= Beginning of Section =

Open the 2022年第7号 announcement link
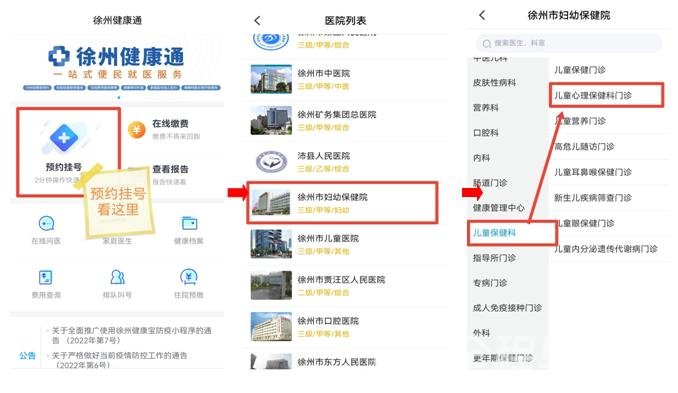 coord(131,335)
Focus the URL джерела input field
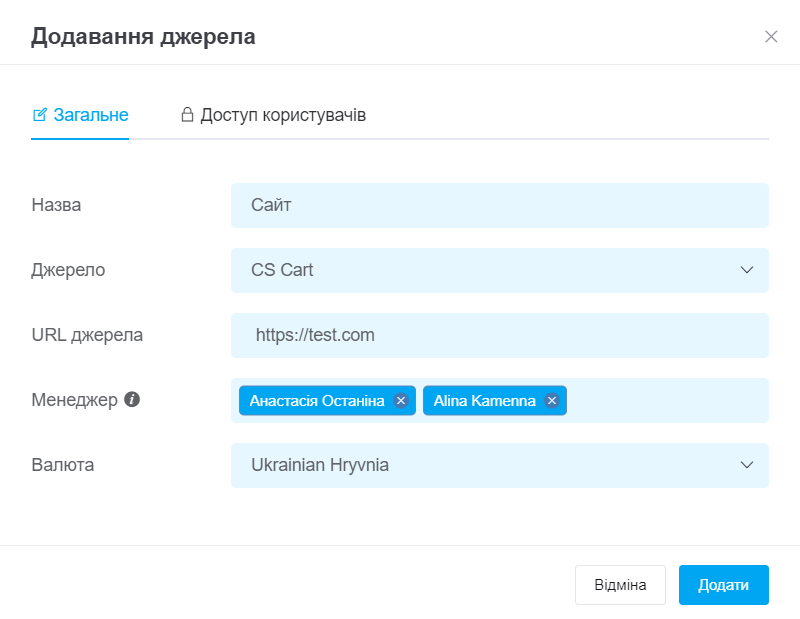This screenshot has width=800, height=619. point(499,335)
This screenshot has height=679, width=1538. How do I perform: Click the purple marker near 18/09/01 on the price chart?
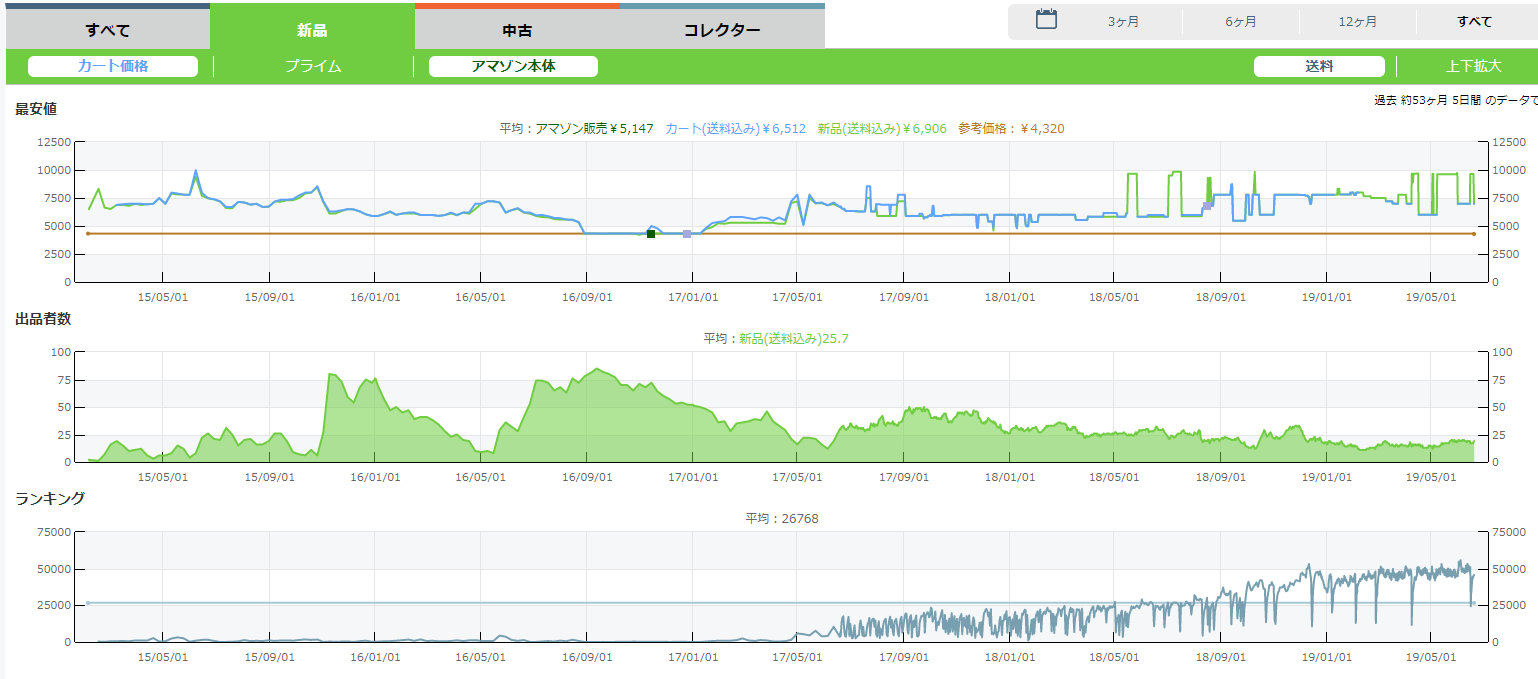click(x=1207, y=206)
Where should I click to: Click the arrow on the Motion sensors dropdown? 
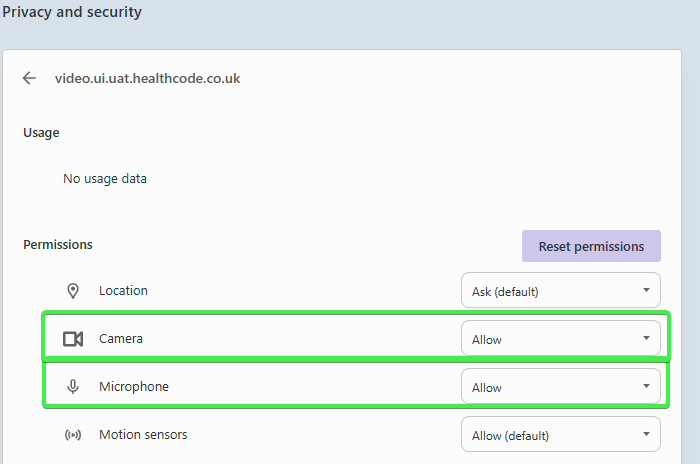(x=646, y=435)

= End of Section =

## Work to be completed
Please output the records above exactly, without the pictures.

## Expected output
Open the 2022年第7号 announcement link
 coord(131,335)
Focus the URL джерела input field
This screenshot has width=800, height=619. point(499,335)
This screenshot has height=679, width=1538. How do I perform: Click the purple marker near 18/09/01 on the price chart?
click(x=1207, y=206)
Where should I click to: Click the arrow on the Motion sensors dropdown? 
(x=646, y=435)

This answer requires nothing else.